There are some limitations to this study. First, the dosage of metformin in this study was relatively lower than that in other previous studies. This may be one of the reasons why metformin reversed antipsychotics-induced obesity was inferior to topiramate. Secondly, the number of cases in the study was relatively small. And the number of completer was also gradually decreased with the increase of follow-up time, which needs more concerns in future research, although there was no remarkable difference in the loss rate of follow-up between the two groups.
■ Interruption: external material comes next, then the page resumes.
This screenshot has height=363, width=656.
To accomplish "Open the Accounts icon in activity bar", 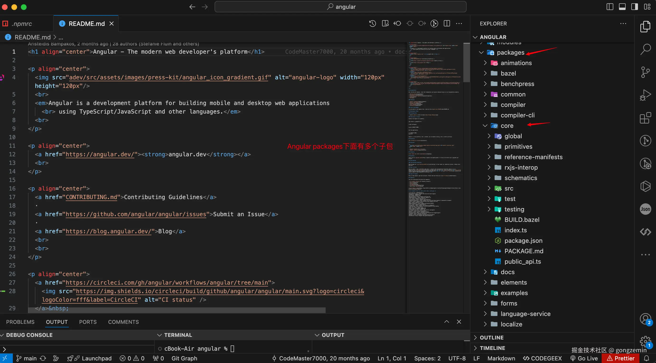I will (645, 319).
In summary, in the treatment of weight gain or obesity induced by some SGAs, topiramate holds great promise for reducing weight gain, BMI, and waist–hip ratio compared to metformin, although metformin may be a more appropriate agent in people with obesity or diabetes. Of course, the ideal approach to weight loss should be also highly individualized, identifying appropriate medications, and behavioral intervention.

Conclusion

The topiramate, as an adjunctive therapy, is similar to metformin in reducing obesity as previously reported. It also significantly decreases antipsychotic-induced obesity and waist–hip ratio in patients with schizophrenia, affective disorder, etc., and has a better acceptability and fewer adverse effects.